# [PROBLEM DETAILS]
Every line below that holds the string "button" should be copied.

Collected data entries:

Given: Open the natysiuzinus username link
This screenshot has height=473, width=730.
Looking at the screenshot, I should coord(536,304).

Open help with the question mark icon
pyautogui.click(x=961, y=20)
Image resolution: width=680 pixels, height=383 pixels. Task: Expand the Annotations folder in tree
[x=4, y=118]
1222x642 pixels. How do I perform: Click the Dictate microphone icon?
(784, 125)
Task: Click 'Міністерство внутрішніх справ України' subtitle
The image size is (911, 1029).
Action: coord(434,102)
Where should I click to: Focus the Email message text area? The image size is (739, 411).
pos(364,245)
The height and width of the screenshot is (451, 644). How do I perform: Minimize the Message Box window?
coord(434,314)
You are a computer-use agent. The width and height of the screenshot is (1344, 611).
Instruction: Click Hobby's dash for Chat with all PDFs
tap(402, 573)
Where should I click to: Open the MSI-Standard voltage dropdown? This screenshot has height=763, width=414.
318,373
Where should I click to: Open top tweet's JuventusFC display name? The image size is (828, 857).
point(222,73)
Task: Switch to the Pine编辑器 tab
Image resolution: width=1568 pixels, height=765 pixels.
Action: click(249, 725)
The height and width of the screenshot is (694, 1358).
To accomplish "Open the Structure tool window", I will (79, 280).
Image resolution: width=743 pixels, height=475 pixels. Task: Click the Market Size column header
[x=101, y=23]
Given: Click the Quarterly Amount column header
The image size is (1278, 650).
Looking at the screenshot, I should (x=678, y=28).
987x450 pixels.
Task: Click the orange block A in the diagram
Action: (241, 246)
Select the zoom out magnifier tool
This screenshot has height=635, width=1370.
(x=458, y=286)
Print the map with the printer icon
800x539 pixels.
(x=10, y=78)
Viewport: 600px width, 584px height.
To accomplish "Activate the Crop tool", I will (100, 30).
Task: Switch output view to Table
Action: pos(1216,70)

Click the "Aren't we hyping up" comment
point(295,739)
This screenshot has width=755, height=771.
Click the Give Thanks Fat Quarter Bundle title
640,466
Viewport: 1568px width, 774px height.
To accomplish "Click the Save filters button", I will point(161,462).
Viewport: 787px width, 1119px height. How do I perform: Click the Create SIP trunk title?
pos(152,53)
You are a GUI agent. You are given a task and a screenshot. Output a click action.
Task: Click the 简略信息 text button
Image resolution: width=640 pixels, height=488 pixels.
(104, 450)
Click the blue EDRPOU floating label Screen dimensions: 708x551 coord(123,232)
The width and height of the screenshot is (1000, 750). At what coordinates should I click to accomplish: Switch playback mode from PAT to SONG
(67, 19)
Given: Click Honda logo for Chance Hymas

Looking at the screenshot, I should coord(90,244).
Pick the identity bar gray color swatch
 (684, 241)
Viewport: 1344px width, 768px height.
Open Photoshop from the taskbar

# [TASK RESULT]
To accomplish "Click the Save filters button", I will point(161,462).
Task: Click the 简略信息 text button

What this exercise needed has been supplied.